And yet prim writers are still badmouthing him. In 2007, a book reviewer in the Guardian wondered why there was so much respect for a "burnt out, homophobic misogynist."

"Gonzo journalism is an embarrassing relic of a time that taste forgot," sniffs John Keenan.

As we all know that's just what citizens crave in news: bourgeois good taste.

Timothy Crouse, who wrote The Boys on the Bus, a sharp investigation into White House political reporters covering the 1972 presidential campaign, came to similar conclusions as Thompson about the cosy relationships between politicians and media. And he was treated with similar hostility by his subjects and their pals.

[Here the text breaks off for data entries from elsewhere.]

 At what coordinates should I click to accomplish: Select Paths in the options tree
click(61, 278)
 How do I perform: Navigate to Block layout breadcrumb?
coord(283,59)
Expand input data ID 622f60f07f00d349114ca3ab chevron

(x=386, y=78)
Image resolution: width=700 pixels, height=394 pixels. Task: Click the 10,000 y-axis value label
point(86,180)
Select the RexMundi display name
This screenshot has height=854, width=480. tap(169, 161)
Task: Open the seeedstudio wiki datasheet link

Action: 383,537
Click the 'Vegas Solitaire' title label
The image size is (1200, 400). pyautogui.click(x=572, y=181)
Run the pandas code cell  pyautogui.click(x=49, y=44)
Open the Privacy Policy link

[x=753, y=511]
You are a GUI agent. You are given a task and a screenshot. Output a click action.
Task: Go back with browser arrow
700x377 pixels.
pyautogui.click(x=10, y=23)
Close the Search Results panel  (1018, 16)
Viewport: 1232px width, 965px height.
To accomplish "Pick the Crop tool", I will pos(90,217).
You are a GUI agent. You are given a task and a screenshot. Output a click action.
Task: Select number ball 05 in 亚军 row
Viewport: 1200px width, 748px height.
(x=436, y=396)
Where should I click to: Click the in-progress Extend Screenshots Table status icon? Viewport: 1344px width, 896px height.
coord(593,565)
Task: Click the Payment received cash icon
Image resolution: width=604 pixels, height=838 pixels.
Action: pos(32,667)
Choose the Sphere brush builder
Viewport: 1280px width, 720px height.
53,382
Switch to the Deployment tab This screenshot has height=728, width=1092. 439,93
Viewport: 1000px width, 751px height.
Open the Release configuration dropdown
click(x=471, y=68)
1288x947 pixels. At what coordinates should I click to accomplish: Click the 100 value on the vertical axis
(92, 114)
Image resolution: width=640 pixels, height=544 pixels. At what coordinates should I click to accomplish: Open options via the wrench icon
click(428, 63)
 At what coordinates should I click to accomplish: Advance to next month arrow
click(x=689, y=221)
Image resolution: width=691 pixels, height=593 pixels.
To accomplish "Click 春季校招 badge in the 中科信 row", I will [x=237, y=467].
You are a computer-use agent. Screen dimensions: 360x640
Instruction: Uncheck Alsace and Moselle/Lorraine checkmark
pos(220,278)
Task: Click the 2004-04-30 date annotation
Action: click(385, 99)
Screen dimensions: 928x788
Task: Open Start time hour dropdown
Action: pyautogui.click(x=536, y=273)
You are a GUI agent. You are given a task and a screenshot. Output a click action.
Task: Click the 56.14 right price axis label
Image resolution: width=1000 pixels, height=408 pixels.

I reread the 1973 book a few years ago and was struck by how astute the young Rolling Stone reporter was. Long before the internet, one observation made Crouse sound downright prescient: "Journalism is probably the slowest-moving, most tradition-bound profession in America, refusing to budge until it is shoved into the future by some irresistible external force."

So you'll forgive me if I don't join the hacks complaining about the muckraking Brown's lack of "ethics" and his "sloppy" reporting and his "brash" manner. They might be right. But historically, those kinds of complaints about a muckraker's lack of professionalism tend to be a sort of codespeak among media insiders who resent an outsider investigating them. And I care even less about the other frequent accusation from staff reporters at huge corporate content factories: that Brown is a self-promoter. Which, I grant you, is in terribly bad taste. But it is also something of necessity when one is crowdfunding an indie news outlet like Canadaland.

As a citizen, what matters to me is that because of Brown's work I now know about CBC's disgraceful management (much to their chagrin). As the saying goes: news is what they don't want you to know; all the rest is publicity. By that measure, Brown is a good reporter.

Then again, who knows what he'll get up to next? As this little reminiscence on muckrakers suggests, they're an eccentric bunch and rarely welcome in polite company. But at least they're not dull and predictable.

© Shannon Rupp. For permission to reprint this article please contact the author: shannon(at)shannonrupp.com.  [Tyee]

Read more: Media

  • Share:

Facts matter. Get The Tyee's in-depth journalism delivered to your inbox for free

Tyee Commenting Guidelines

Comments that violate guidelines risk being deleted, and violations may result in a temporary or permanent user ban. Maintain the spirit of good conversation to stay in the discussion.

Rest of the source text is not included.